英国出身のジョセフ・テイム(32)さんが来日して驚いたのは、「3G回線の速度が故郷よりも速い」ことだった。日本の3G回線を使って何かやりたい――そう考え思いついたのが、iPhoneを使った動画のライブ配信だ。
今年2月の東京マラソンで、自分や周りのランナーが走る様子を、iPhoneからUstreamで配信した。Twitterには応援のコメントが次々に寄せられた。映像を見てテイムさんを知り、カレーパンを差し入れた人も。「これは夢か」と驚いた。

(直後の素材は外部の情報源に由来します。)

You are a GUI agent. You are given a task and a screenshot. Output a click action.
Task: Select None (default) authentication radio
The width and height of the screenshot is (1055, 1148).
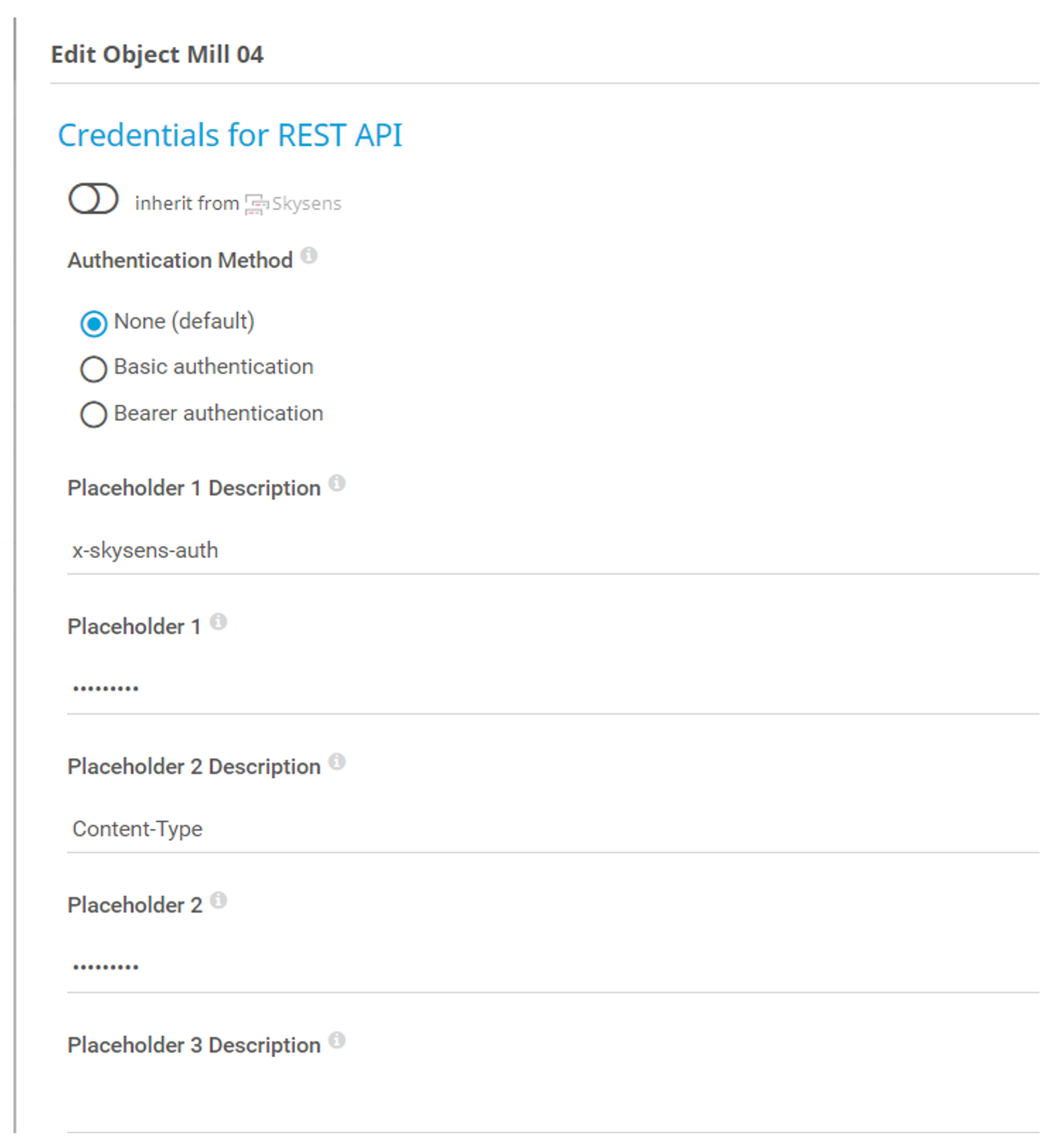(93, 323)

UstreamとTwitterがなければ「ゴールできなかった」と振り返り、日本の3G回線とiPhoneで「人生が変わった」とまで話す。テイムさんは、2カ月経ったいまでも、あの日を思い出すと感動がこみ上げてくるようだ。
外国人向け日本語教材を手がける出版社に勤め、マーケティングを担当している。ワーキングホリデーで来日し、北海道のペンションなどで1年間働いた後、母国の大学に戻って日本について学び、2008年7月に再来日した。
日本の3G回線の速さに驚き、3G回線を使って動画のライブ配信をすれば面白そうだと考えた。当時のイギリスでは、3G回線の速度が遅いうえに料金が高く、携帯電話でネットを利用する人は周囲にほとんどいなかったという。日本人が携帯で時刻表を調べたり、漫画を読む姿を見て「本当にすごい! と思った」と振り返る。
再来日してすぐにiPhoneを購入。JailBreak(iPhoneのロックを解除して、非公認アプリを実行できるようにする行為)し、ライブ配信できるサイト「Qik」に自分のiPhoneを対応させた。
「抽選に外れて出場できなかったランナーに楽しんでもらいたい」――昨年3月の東京マラソンで10キロの部に出走し、QikとiPhoneを使ってのライブ配信に初挑戦した。映像が遅延するなど反省点もあったが、トータル1000人が視聴。「すごい」「もっとやってほしい」といった感想が寄せられたという。
富士山の山頂からライブ配信したこともある。昨年7月にMacbookとNTTドコモのデータ通信カードを担いで登山。頂上で天気が崩れ、いったん8合目まで下ったが、天気が回復したため再び山頂へ戻り、無事Ustreamで日食の様子を届けた。